Six rules for dating in a catfish world
Romance is in the air, and sometimes it smells a little suspicious.
If you're looking for love, it is only natural to try to find it on the Internet. Problem is, there's a lot of scheming, bored assholes on there as well.
Many have covered the embarrassing tale of Notre Dame football player Manti Te'o and his ill-fated fake girlfriend, who fake-died, and made him look a fool on national television. This poor fellow was naïve enough to fall for someone who never really existed, and apparently had no one in his life to shake him by the shoulders, insisting he do a little more fact-checking before exchanging I Love Yous with a girl on a wire.
Te'o had no idea he was sweet-talking catfishers -- people who use the Internet to manipulate others -- when he thought he was building a life with this woman. Then he had his heart broken and intelligence questioned when it all blew up in his face.
Don't let this happen to you.
Now that he's single again, I have some dating tips for Te'o, which you are encouraged to follow as well, in your quest for virtual romance.
Rules for Dating in a Catfish World:
1. If she sends you a photo that has a striking resemblance to that of Elle Macpherson in the 1980s, I guarantee that she has testicles and has never looked anything like Elle Macpherson, ever.

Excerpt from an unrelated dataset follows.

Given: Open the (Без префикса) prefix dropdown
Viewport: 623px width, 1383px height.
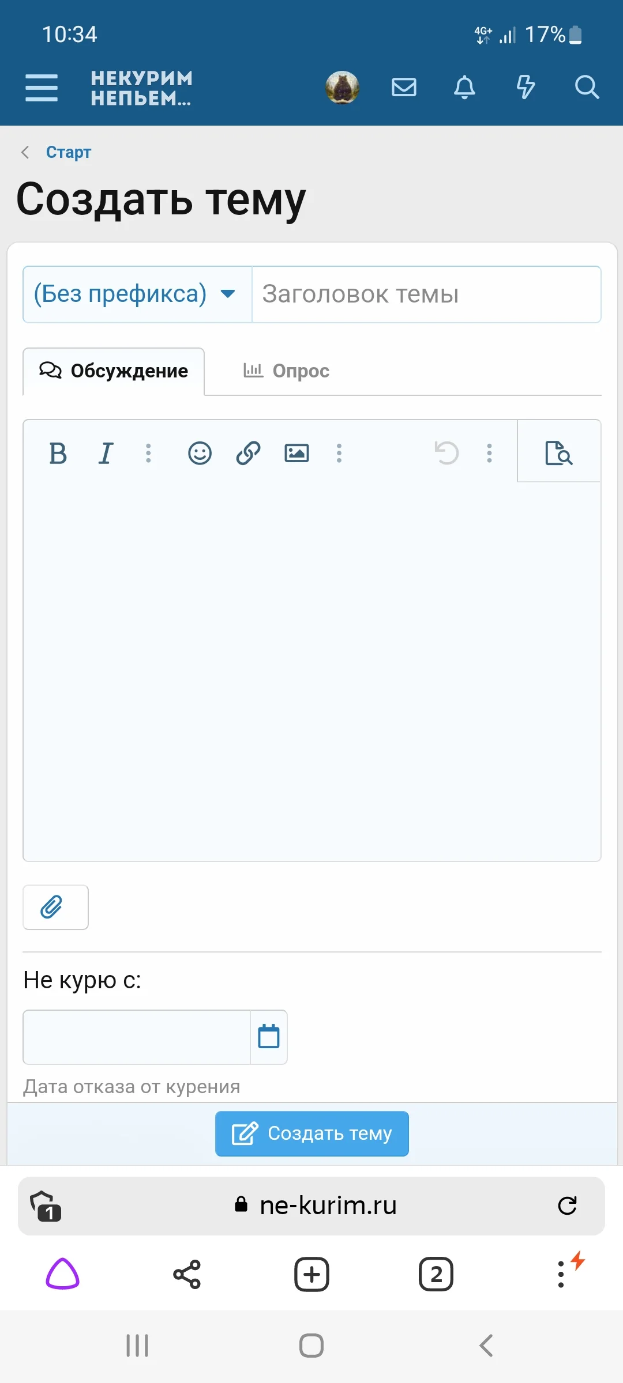Looking at the screenshot, I should point(137,294).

2. Before you consider yourselves boyfriend and girlfriend, the next time you meet up via Skype, FaceTime or Google HangOut, ask her to grab her wallet and hold a driver's license and Netflix bill up to the camera. If I need to show seven forms of ID to get a discount card at the grocery store, she can prove to the guy she wants to eventually sleep with that she is who she claims to be.
3. If she tells you she loves you before you make out even once, don't believe that shit. This isn't the nineteenth century: a good snog always makes or breaks the deal these days.
4. If she has a whole lot of "cousins" who talk to you on her behalf, and none of them actually look related? They aren't her cousins.
5. If her name is barely pronounceable and, at times, she misspells it? That's not her name.
6. If she tells you not to Google her, because she's not on Google, she doesn't exist.
Have you ever been catfished? How about misled by someone you dated in real life?